Así las cosas, para Trías el hecho diferencial de una sociedad, de una nación –Cataluña, sin ir más lejos–, no es nunca algo antropológico; no tiene que ver con lo étnico, sino con lo cultural. Empero la idea de cultura es siempre problemática por su vaguedad; requiere una pauta empírica para determinarla, de ahí que se suela esenciar el hecho diferencial en la lengua.
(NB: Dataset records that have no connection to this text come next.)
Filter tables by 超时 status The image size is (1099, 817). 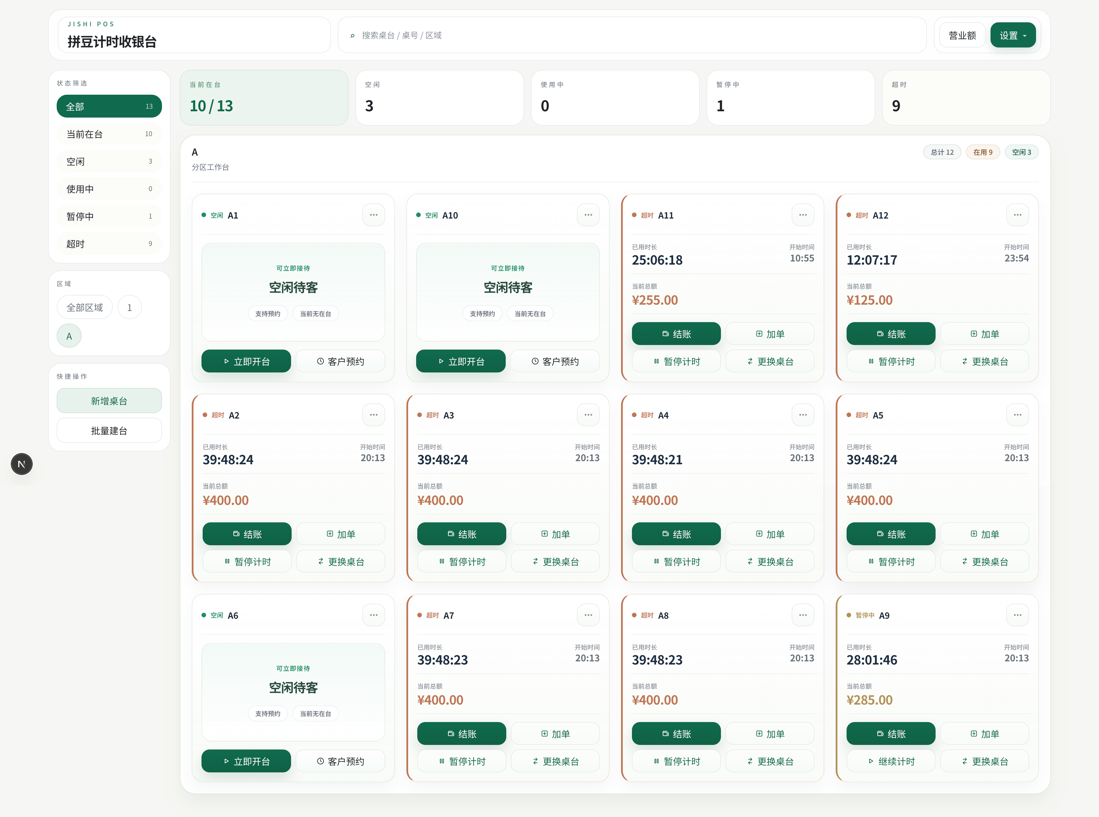tap(109, 244)
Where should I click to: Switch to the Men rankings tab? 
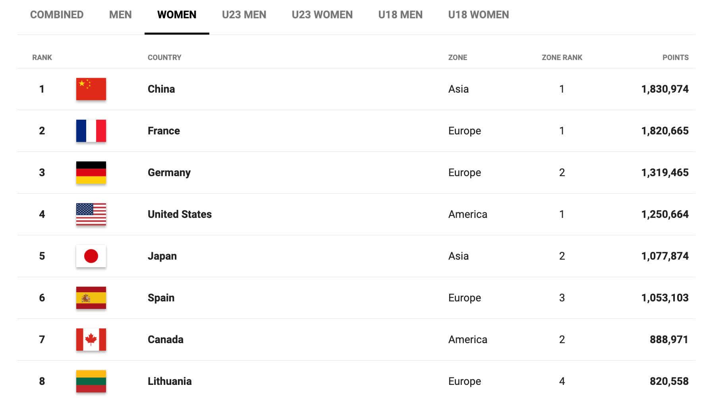click(x=120, y=15)
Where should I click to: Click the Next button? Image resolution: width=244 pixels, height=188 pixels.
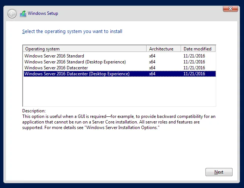click(219, 172)
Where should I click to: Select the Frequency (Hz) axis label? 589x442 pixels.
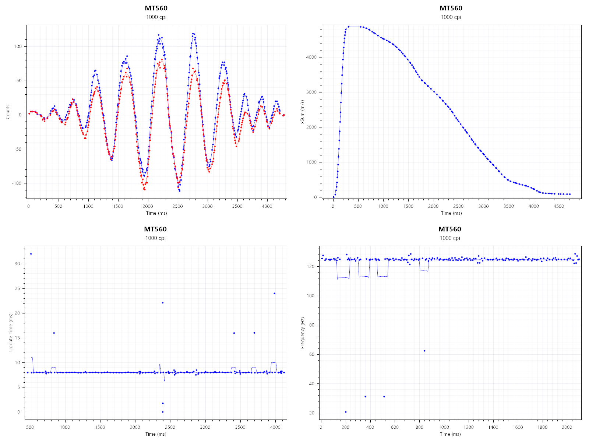[303, 333]
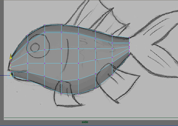Viewport: 178px width, 126px height.
Task: Select the yellow highlighted vertex at fish mouth
Action: tap(11, 76)
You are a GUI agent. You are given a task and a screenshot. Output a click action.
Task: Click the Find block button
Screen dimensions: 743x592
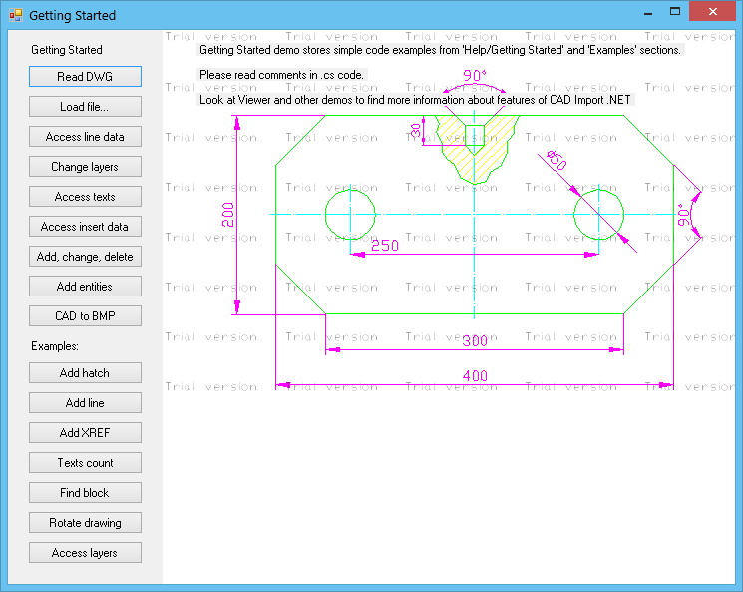point(85,493)
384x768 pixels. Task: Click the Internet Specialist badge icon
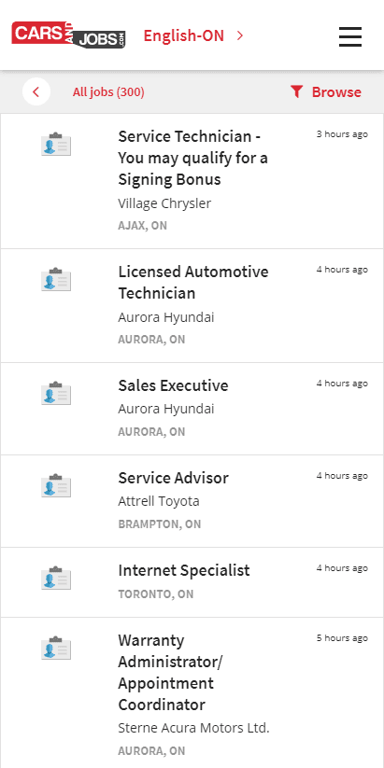coord(56,578)
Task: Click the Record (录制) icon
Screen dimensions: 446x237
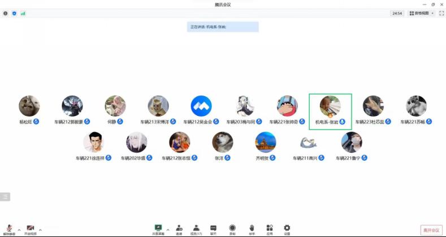Action: coord(232,228)
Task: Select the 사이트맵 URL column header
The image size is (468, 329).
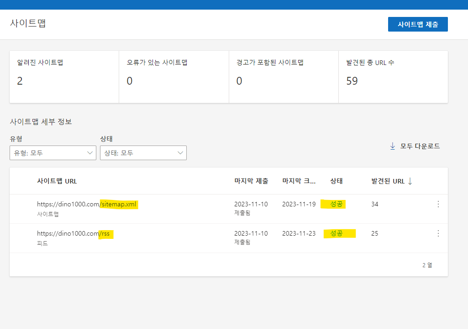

Ahora bien, las diferencias lingüísticas son, por definición, negativas, reductoras, empobrecedoras. El hecho diferencial, de ser algo, debe ser positivo: un conjunto de ideas y valores. Y estos no residen en la lengua sino en el pensamiento. Es la filosofía la que debe rastrear, en la lengua, esos valores e ideas culturales que conforman la identidad y singularidad de una nación. Por eso, Trías ve necesario volver a figuras como Jaume Balmes, Eugeni D’Ors, Joan Maragall o los pensadores del medioevo catalán. La identidad emerge de las ideas que una nacionalidad añade, de manera consciente, a la mera materia prima de su pueblo.

Arash Arjomandi es filósofo y profesor de EUSS-School of Engineering (UAB).